Almost 700 million passengers now fly each year and the system, already outdated and inefficient, can barely handle the load. Some days, like this one, it breaks down altogether.
The people who have seen this hellish slumber party before, who have seen the rows of squeaking, city-issued green cots and the undersize blankets, the overflowing trash cans and stopped-up toilets, have a name for nights like tonight.
They call it Camp O'Hare.
Camp O'Hare usually opens when there is too much snow, too much lightning—just too much weather—for planes to fly in and out. When, like today, a pair of thunderstorms chase each other across the Midwest like children trampling through a flower bed.
These storms are the worst in a summer of bad weather, two furious squalls that, by some freak occurrence, slam into the airport with only breaths of calm in between.
There could hardly be an unluckier day to try to fly into or out of O'Hare than Monday, Sept. 11, but there is more than the weather to blame.

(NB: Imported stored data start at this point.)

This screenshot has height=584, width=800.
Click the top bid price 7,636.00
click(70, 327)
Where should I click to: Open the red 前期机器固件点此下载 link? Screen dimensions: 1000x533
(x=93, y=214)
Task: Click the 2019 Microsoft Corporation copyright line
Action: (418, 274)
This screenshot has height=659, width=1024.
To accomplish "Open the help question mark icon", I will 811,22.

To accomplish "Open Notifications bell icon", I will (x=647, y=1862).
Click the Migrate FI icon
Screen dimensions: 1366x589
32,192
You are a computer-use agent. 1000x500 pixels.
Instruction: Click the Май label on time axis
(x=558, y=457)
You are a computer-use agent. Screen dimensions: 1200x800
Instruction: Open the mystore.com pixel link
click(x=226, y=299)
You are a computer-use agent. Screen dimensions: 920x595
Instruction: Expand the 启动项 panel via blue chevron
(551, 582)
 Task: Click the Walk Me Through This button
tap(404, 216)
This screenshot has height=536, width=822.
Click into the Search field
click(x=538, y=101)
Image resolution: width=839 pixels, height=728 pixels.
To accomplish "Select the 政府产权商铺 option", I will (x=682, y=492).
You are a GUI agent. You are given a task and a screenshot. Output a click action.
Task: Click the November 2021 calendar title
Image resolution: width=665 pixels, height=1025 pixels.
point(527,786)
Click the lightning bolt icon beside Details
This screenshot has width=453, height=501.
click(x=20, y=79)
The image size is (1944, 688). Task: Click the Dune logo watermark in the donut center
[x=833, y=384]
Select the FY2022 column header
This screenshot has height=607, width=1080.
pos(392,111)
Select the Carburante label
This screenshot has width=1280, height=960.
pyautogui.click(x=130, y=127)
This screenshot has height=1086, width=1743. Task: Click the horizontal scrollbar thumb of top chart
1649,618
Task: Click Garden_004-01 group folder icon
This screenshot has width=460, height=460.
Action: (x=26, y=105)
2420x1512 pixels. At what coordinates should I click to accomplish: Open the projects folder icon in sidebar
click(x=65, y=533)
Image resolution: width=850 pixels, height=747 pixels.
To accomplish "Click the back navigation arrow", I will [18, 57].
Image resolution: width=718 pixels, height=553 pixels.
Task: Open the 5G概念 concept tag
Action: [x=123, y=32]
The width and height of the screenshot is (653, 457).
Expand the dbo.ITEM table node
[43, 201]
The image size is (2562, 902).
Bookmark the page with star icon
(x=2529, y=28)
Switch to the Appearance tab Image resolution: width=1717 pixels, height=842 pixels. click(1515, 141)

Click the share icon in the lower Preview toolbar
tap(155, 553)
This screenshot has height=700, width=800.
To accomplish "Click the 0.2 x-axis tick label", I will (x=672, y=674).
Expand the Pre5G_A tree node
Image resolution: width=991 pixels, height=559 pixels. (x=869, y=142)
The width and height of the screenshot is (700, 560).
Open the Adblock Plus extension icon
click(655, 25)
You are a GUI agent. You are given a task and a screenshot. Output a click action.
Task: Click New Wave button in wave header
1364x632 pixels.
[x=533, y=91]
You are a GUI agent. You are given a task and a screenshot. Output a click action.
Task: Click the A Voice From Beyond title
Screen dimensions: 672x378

Like the leaks in the airport's roof, the problems in the air travel system may remain unnoticed until the rain hits, but once the storms arrive, these flaws make the gridlock and misery much worse than they have to be.
On Sept. 11, the airlines have scheduled almost 2,700 flights, more than O'Hare could comfortably handle even if it were, in aviation parlance, a perfect "blue-sky" day.
The way these airlines send their flights around the country, by routing large numbers of passengers through "hub" airports and then on to their destinations, can quickly collapse under the pressure of even small delays.
O'Hare itself is inefficient and overburdened, but any attempt to expand it or build a new airport to bear some of the load is stymied by sandbox politics. A hostile stalemate between Chicago's mayor, Richard M. Daley, who wants to keep his administration's grip on O'Hare's revenue, and suburban politicians, who are vehemently opposed to expansion, blocks serious debate on any solution.
Although most passengers know little, if anything, about these issues, they bear the brunt of their effects. They're the ones who miss their cousin's wedding or grandfather's funeral because of delays that worsen each year, who stand helpless as a gate agent walks off the job for lunch even though 100 stranded passengers wait in line.
They're the ones sleeping on the floor tonight.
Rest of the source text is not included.